WORK TO DO: Please copy the records below word for word, starting with the line that contains "Open Admin keys in sidebar" and continuing through the end of the records. Leave the pictures out of your copy.

INPUT:

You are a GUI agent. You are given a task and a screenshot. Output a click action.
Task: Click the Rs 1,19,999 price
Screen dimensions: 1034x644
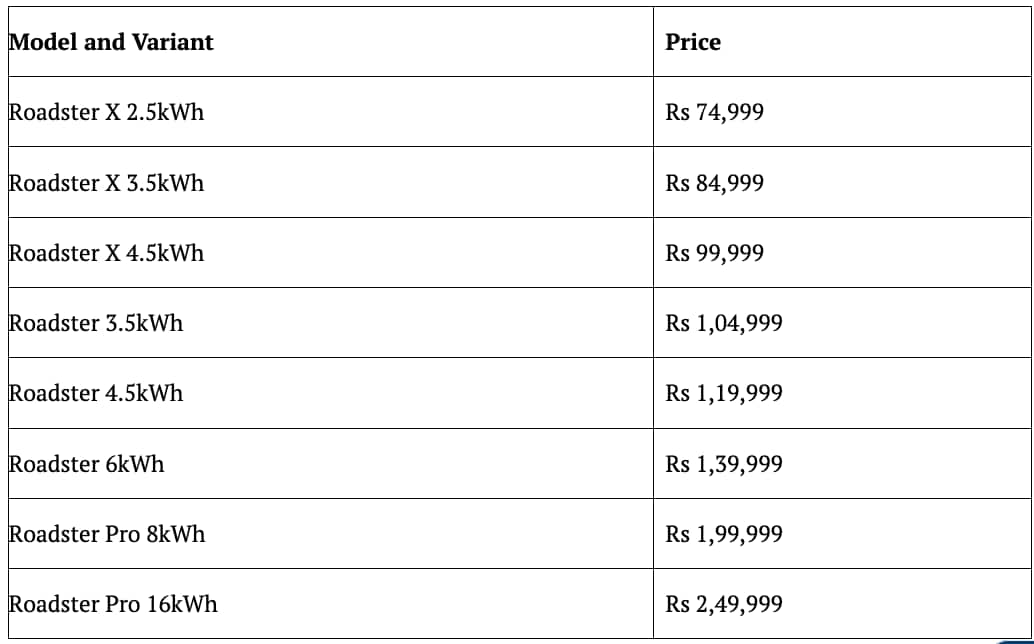(x=723, y=394)
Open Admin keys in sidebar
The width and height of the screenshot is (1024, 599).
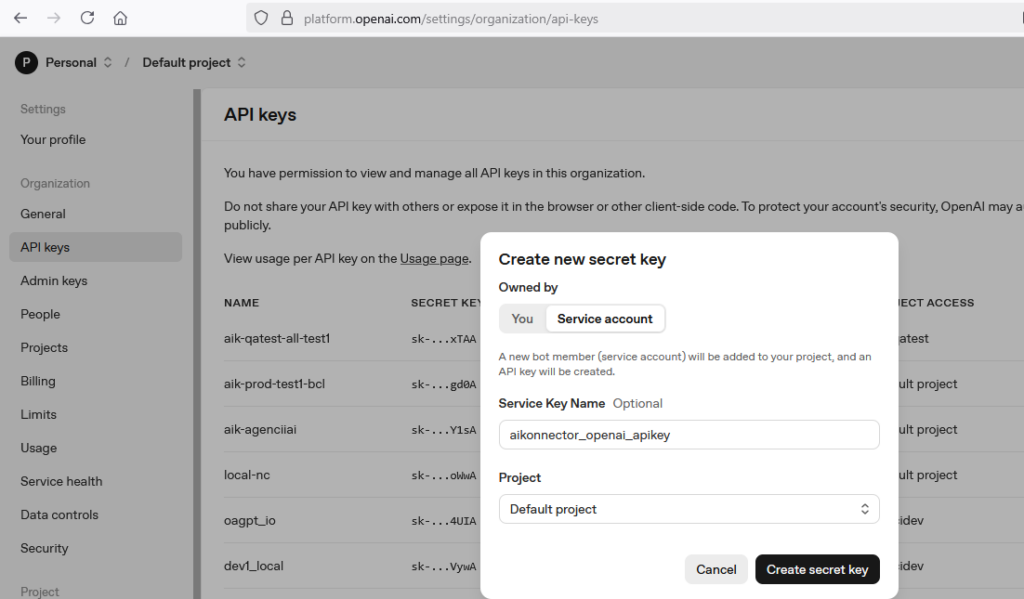coord(54,281)
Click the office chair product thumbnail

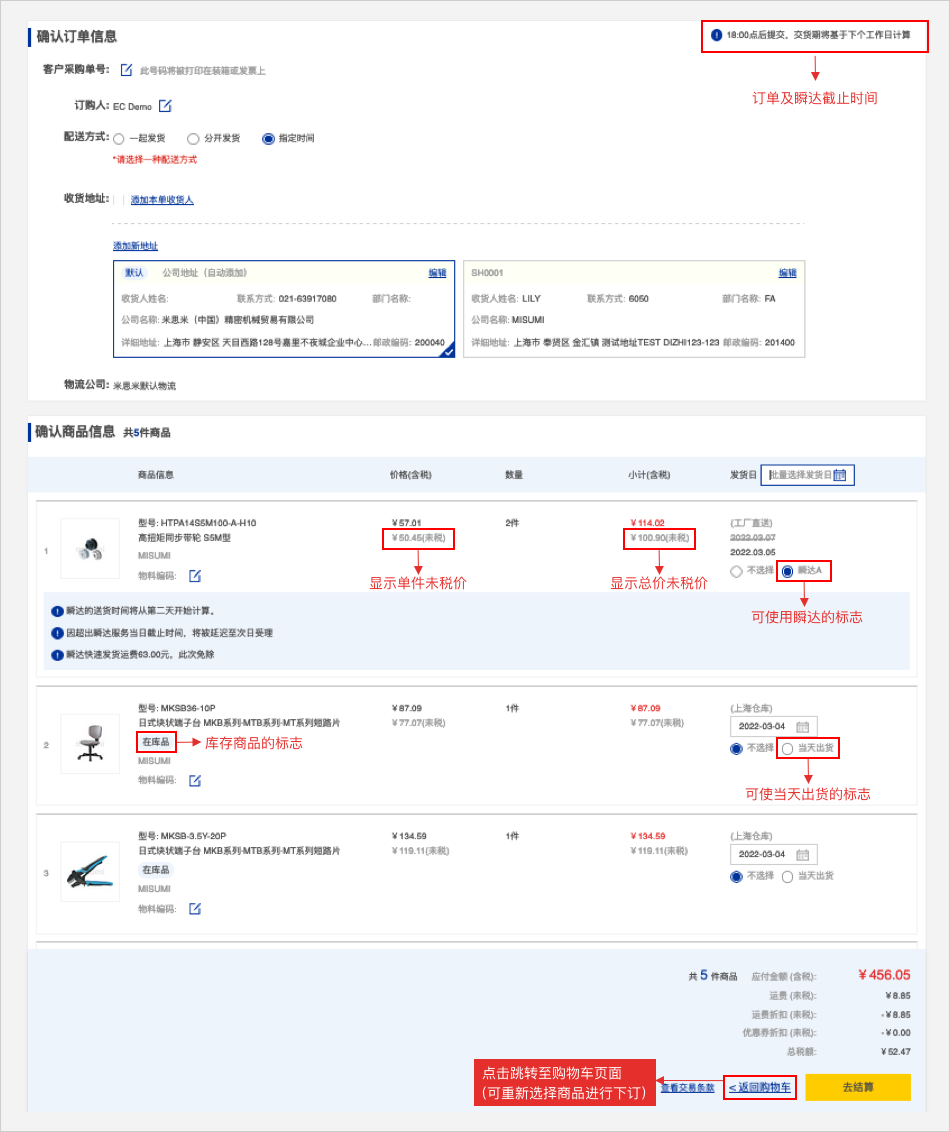tap(90, 743)
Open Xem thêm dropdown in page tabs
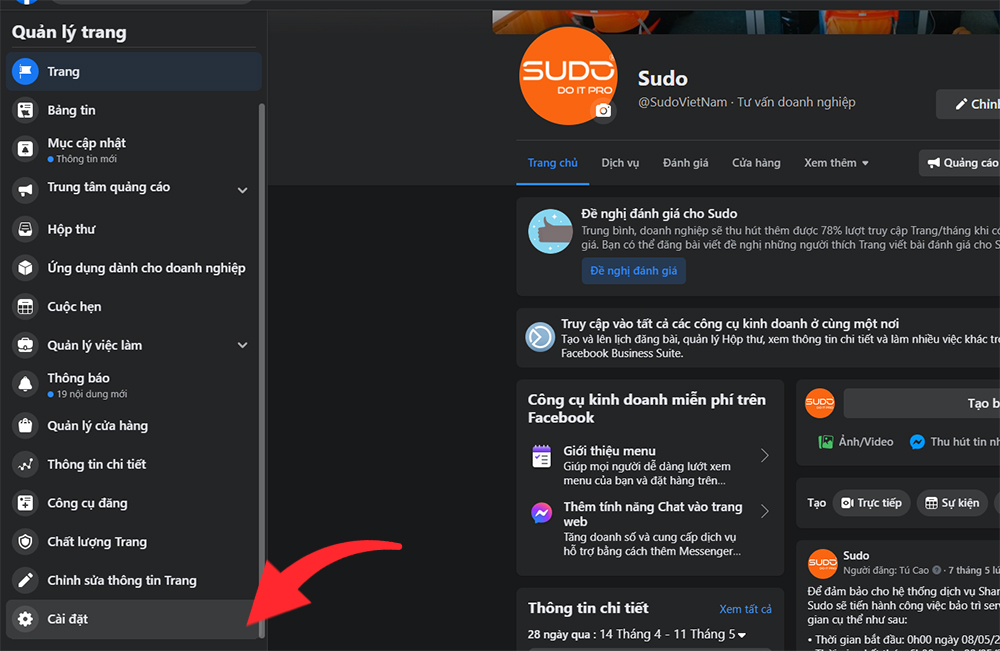The width and height of the screenshot is (1000, 651). point(836,163)
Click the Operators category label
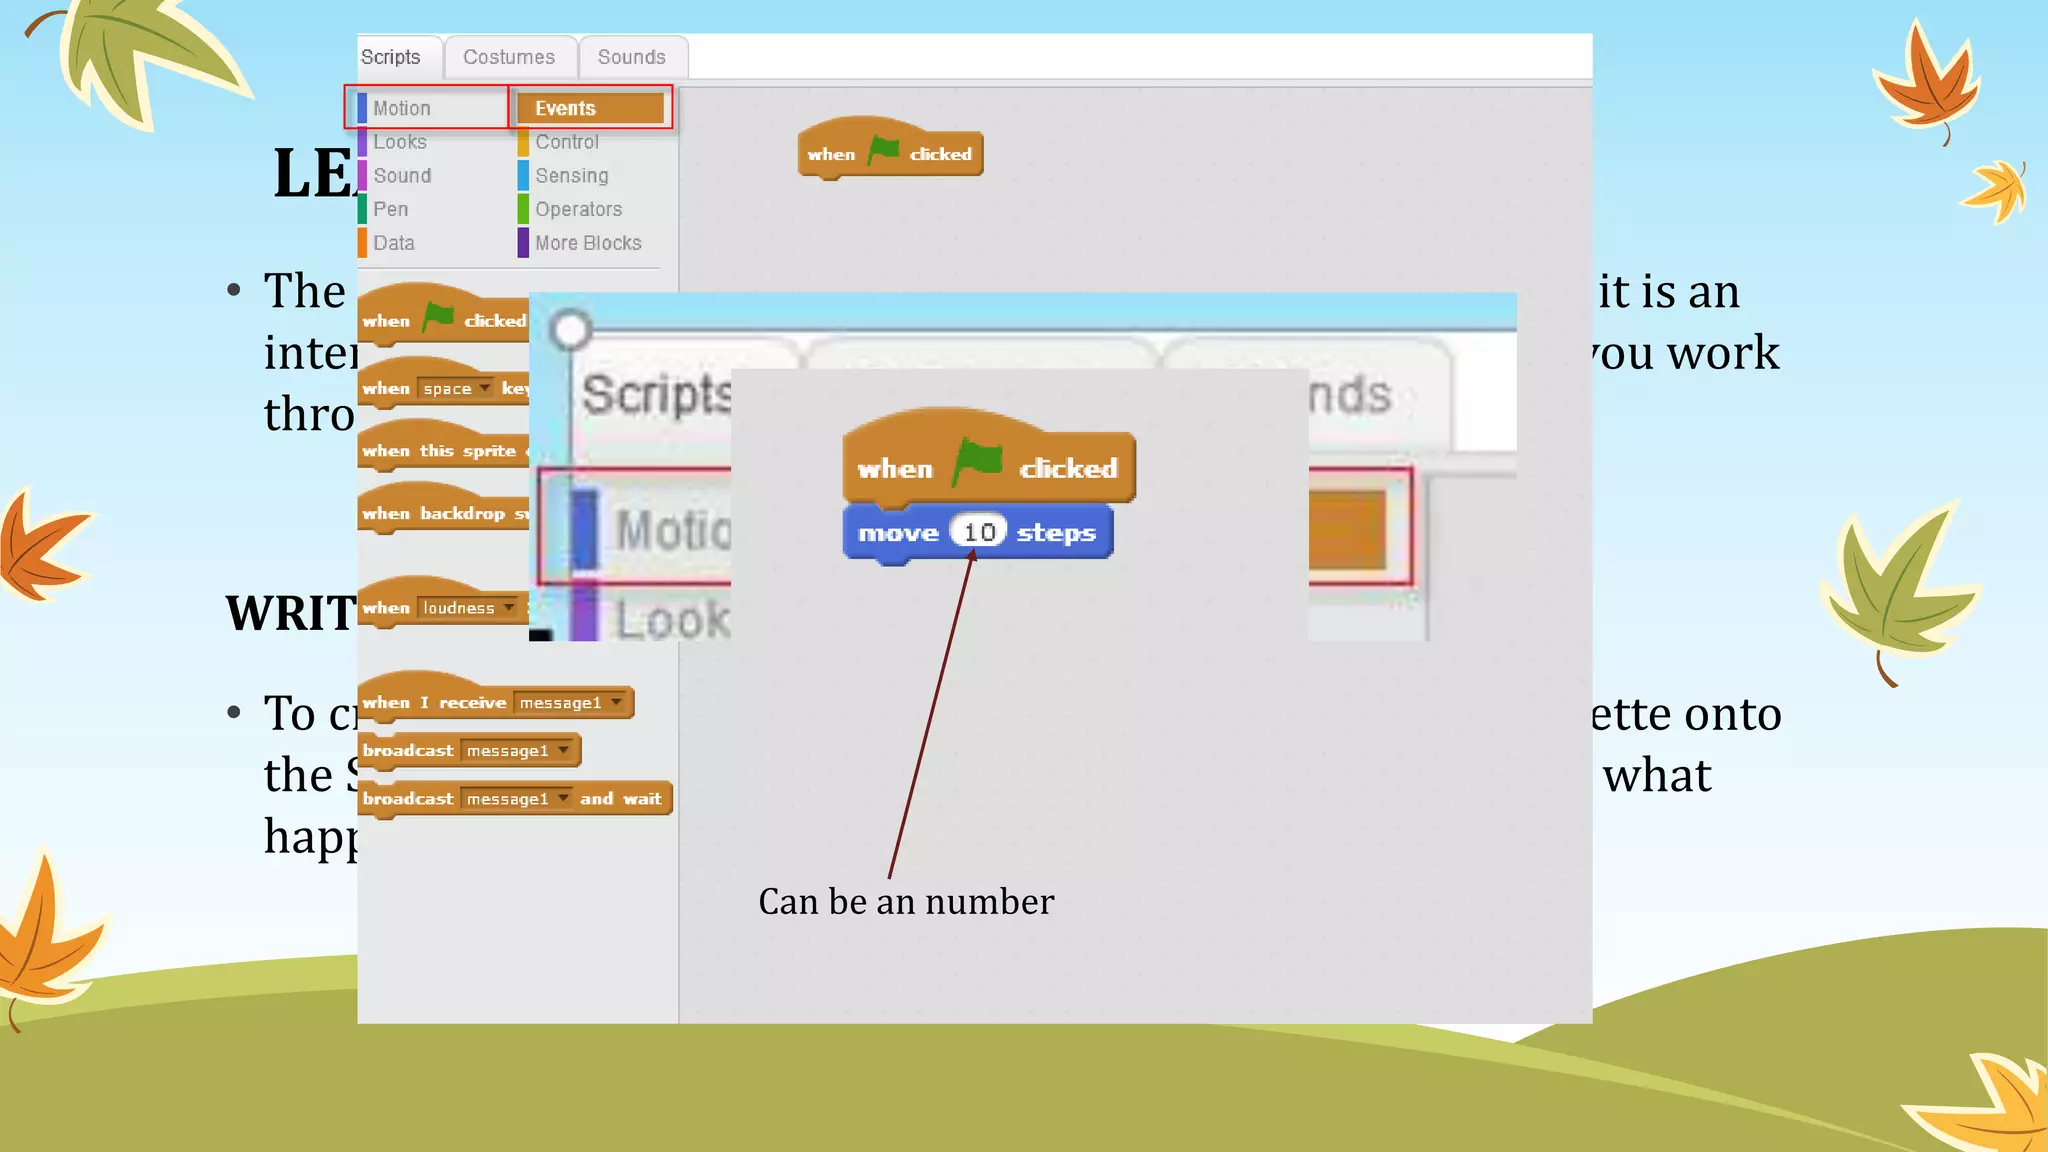This screenshot has height=1152, width=2048. coord(578,209)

ANSWER TO THIS EXERCISE:
Open Admin keys in sidebar
The width and height of the screenshot is (1024, 599).
coord(54,281)
Click the office chair product thumbnail

tap(90, 743)
Open Xem thêm dropdown in page tabs
The width and height of the screenshot is (1000, 651). point(836,163)
Click the Operators category label
This screenshot has height=1152, width=2048. coord(578,209)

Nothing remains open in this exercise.